• [Task directions] Rewrite the stretch of entries from the line containing "Identify the click" through the line containing "Vehicle Wiring (218, 156)", substituting "item" for "target" and leaving everything else unchanged.

• [Given records]
= = = = = = =
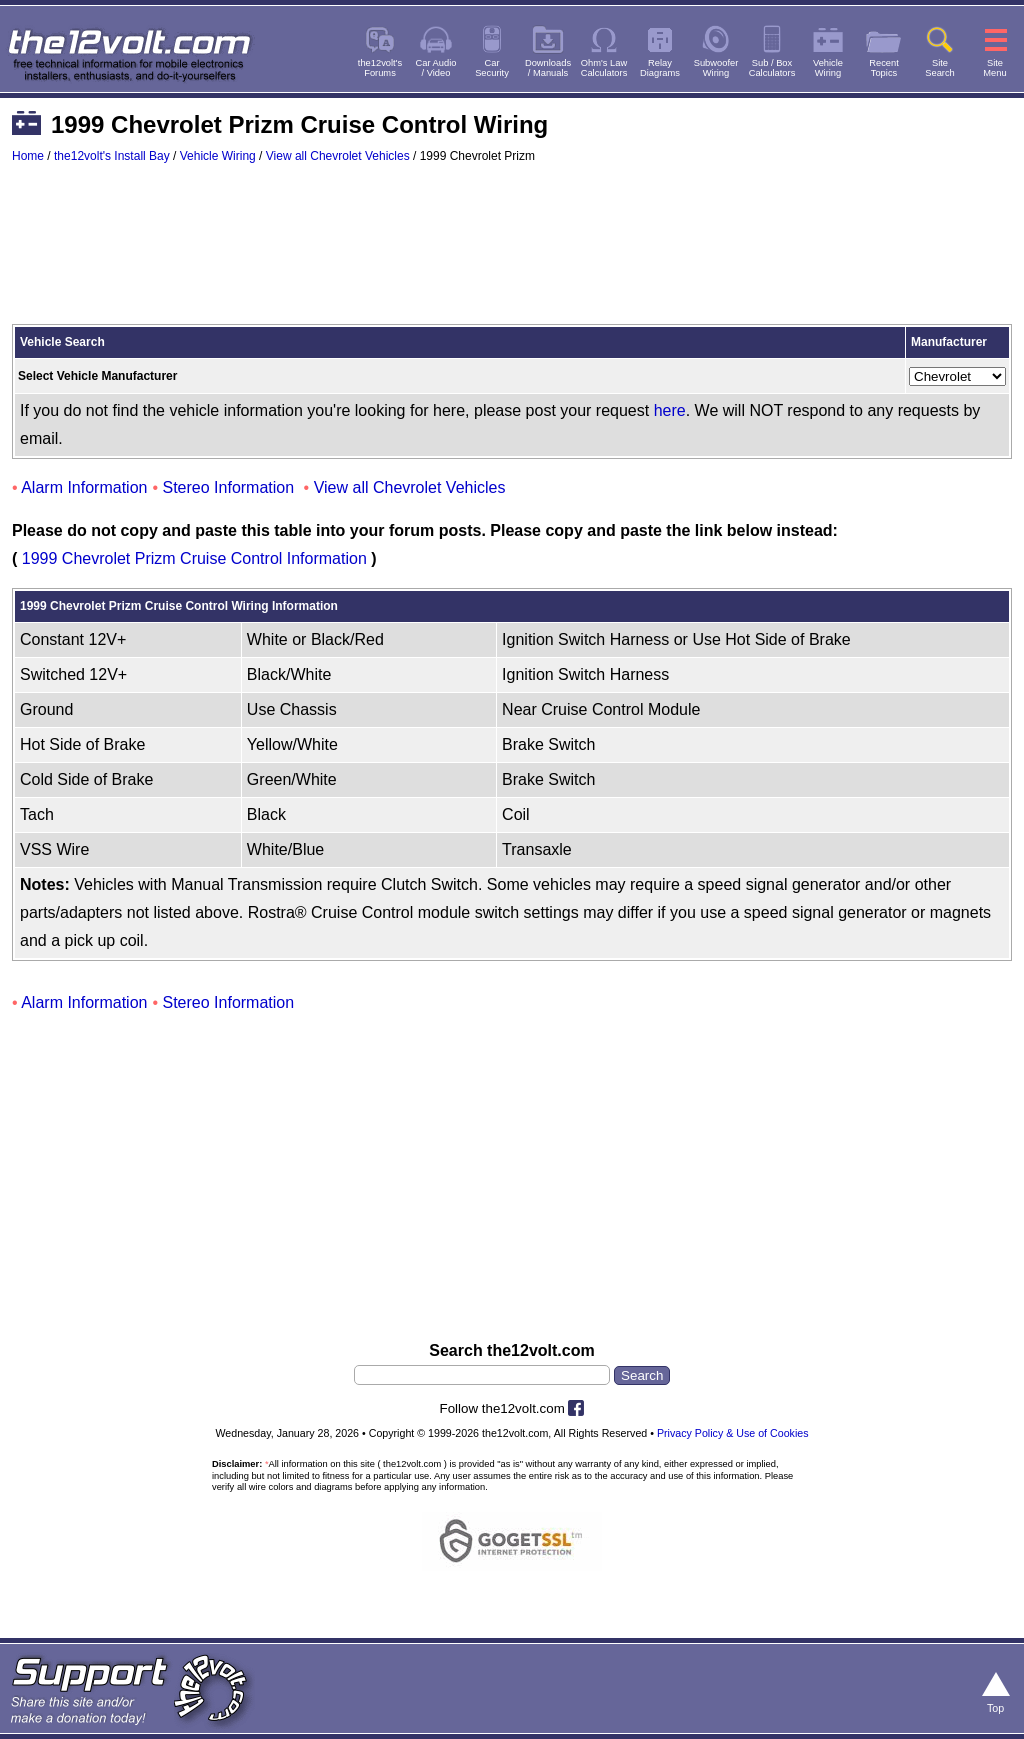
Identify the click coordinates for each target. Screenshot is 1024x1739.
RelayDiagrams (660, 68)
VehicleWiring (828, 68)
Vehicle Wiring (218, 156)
= = = = = = =
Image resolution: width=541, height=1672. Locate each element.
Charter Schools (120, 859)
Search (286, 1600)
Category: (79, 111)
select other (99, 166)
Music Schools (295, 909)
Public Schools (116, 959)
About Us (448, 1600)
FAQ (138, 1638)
= = = = = = =
• [Reply to the exercise]
Identify the click coordinates for each item. Screenshot is 1024x1739.
RelayDiagrams (660, 68)
VehicleWiring (828, 68)
Vehicle Wiring (218, 156)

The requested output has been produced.